- _Input material_:
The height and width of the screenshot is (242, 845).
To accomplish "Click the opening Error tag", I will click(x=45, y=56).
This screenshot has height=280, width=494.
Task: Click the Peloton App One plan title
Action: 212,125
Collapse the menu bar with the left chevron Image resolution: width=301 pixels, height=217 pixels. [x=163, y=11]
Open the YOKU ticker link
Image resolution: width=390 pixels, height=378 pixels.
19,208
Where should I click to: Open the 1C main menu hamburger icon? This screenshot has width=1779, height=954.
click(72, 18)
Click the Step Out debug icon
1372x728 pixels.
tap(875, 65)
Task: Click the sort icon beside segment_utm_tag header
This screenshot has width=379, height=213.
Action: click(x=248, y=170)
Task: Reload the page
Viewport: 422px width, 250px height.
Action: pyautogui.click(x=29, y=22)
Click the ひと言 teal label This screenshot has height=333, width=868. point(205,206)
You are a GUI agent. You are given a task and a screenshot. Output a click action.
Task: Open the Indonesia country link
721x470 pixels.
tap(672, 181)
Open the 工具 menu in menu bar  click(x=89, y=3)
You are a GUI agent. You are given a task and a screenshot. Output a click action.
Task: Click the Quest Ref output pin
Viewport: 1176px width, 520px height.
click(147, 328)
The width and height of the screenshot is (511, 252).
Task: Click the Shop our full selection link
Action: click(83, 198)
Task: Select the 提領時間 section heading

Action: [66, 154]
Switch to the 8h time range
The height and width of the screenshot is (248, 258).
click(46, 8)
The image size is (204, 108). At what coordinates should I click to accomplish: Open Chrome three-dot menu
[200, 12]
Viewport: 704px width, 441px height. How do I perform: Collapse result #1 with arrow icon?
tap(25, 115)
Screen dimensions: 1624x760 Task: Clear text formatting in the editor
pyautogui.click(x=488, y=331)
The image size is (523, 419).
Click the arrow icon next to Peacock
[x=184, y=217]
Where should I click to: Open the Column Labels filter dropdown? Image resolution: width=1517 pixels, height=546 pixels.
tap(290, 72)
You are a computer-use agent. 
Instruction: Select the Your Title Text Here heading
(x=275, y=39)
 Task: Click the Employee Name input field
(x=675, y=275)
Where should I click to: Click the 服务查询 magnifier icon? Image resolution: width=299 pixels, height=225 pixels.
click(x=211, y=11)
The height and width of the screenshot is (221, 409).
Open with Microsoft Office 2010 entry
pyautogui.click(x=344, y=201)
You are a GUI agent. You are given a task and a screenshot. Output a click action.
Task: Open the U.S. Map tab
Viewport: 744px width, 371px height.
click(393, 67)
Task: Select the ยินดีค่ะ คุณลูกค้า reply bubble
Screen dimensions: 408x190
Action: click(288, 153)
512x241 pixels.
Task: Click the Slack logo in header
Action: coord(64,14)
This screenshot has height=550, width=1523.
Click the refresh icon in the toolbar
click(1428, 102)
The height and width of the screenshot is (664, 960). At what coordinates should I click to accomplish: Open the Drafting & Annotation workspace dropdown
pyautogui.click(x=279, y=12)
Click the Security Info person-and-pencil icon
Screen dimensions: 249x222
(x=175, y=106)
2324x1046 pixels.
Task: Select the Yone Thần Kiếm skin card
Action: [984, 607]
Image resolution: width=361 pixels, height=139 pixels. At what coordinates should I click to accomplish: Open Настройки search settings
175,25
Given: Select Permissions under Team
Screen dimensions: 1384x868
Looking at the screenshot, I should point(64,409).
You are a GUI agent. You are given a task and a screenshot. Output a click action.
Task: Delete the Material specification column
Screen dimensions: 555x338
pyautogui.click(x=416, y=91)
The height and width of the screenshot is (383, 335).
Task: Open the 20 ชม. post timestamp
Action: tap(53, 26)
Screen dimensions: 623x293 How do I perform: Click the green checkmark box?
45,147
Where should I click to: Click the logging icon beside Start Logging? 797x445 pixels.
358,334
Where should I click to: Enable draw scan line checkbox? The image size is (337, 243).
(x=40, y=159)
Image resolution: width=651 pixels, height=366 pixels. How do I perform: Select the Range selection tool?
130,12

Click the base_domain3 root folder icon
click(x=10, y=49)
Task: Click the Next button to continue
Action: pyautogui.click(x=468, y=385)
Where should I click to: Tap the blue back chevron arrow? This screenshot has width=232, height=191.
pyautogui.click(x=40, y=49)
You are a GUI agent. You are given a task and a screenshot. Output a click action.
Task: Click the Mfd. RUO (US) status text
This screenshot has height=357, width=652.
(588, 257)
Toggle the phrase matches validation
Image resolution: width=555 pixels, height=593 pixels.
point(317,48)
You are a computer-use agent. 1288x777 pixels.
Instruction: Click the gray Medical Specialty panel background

- _What is expected_: Report every line containing the word "computer" from the listing above.

- _Exercise solution_:
You are a computer-use agent. 
You are a computer-use agent. 1288x777 pixels.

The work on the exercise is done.